# Assignment 1:
In the passage on the Lost Tribes of Israel, who showed in 1967 and 1968 that almost half of the towns in the Judean hills occupied during the Judean monarchy were founded in the century before the 1st Temple was destroyed?
# Assignment 2:
Copy the passage on the Lost Tribes of Israel word for word, from "In this way, large" to "provinces of Judah at the end of the 8th century.".
Page extract Start Marker
December 1917-city was occupied by General Allenby, British army.   
The 2nd wave of immigration which is shown by the expansion of Jerusalem came later in the 8th century from the Judean territories.  It was a result of Sennacherib's invasion of Judah at the end of the 8th century.  Judah lost a lot of territory in the SW part of the kingdom to Assyria, which Assyria had then ceded to the Philistine city-states.  Many of the Judeans uprooted by this invasion also fled to Jerusalem.

What had been part of the Transjordan of King Abdullah, grandfather  of today's King Abdullah of Jordan,  were the Israelite tribes of Reuben, Gad and half of Manasseh.  There also were the Cananite kingdoms of Sihon, Og, Ammon and Moab.  (Tanakh-Stone Edition).

In 1967 and 1968, Professor Moshe Kochavi of Tel Aviv University showed that almost half of the towns in the Judsean hills which were occupied during the Judean monarchy were founded during the century before the 1st Temple was finally destroyed in 587 BCE.  Other scholars have found that many sites in other parts of the Kingdom of Judah; the Negev, in the Judean desert and along  the Dead Sea, were first intensively settled in the 8th century BCE.  Dr. Broshi concluded that the Israelites from the northern kingdom fled not only to Jerusalem, but also to many other sites in Judea which remained untouched by the Assyrians.

In this way, large number of people from the so called Lost Tribes of Israel had melded into the society of their sister kingdom of Judah.

A similar population increase at these same sites also followed the loss of the western provinces of Judah at the end of the 8th century.
In getting back to the American Indians, today called the native Americans being connected to the 10 Lost Tribes, DNA shows that many are of the Q Y haplogroup, which originated in Siberia, Mongolia and parts of Turkey.  They are found not only in North America but also in the South American Indians.  My brother has the haplotype of Q1b1a, an Ashkenazi Jewish line found in Lithuania, Poland and Russia. This Q haplogroup makes up 5% of the male Jewish population.   That means my brother, father, grandfather, etc all had this same Q1b1a tag.  Not only my brother but our found 3rd cousin, also a Goldfoot, has this tag so also sits on the same twig on the genealogy tree as well.  Other's may have the Q haplotype with slight variations, showing their connection.  How did the Q's become part of the Jewish 12 tribes of Israel when they should all be J1 or J2?
Page extract End Marker
Supplied data Start Marker
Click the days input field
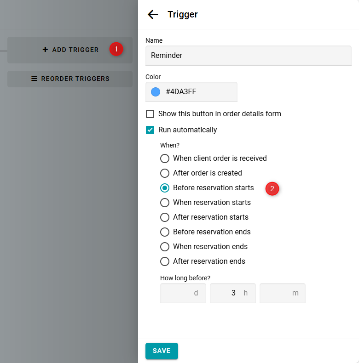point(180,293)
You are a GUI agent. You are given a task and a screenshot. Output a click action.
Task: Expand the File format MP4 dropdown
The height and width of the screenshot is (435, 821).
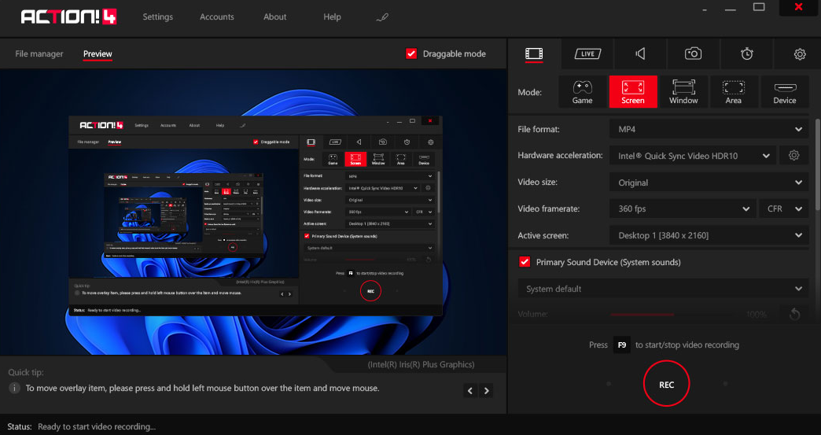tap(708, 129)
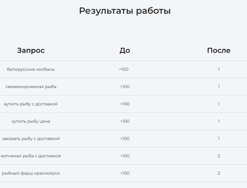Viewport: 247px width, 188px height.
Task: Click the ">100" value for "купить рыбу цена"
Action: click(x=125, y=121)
Supplied data End Marker
Supplied data Start Marker
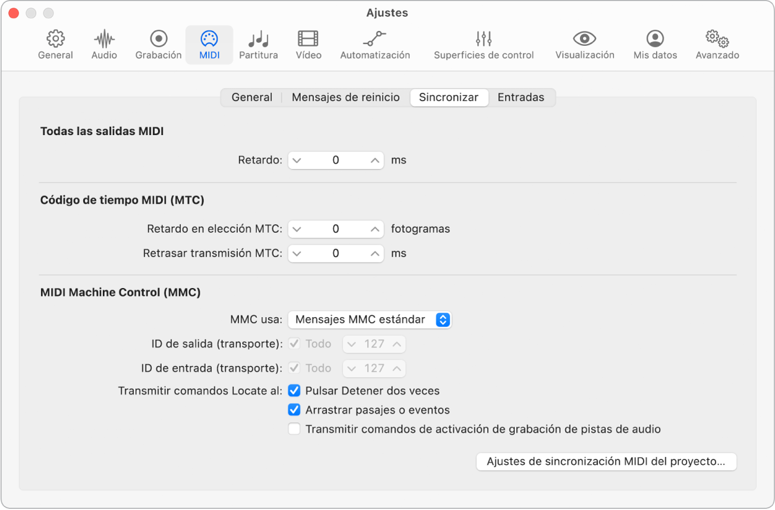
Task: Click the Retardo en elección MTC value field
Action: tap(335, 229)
Supplied data End Marker
# Answer 1:
Professor Moshe Kochavi of Tel Aviv University.

# Answer 2:
In this way, large number of people from the so called Lost Tribes of Israel had melded into the society of their sister kingdom of Judah.

A similar population increase at these same sites also followed the loss of the western provinces of Judah at the end of the 8th century.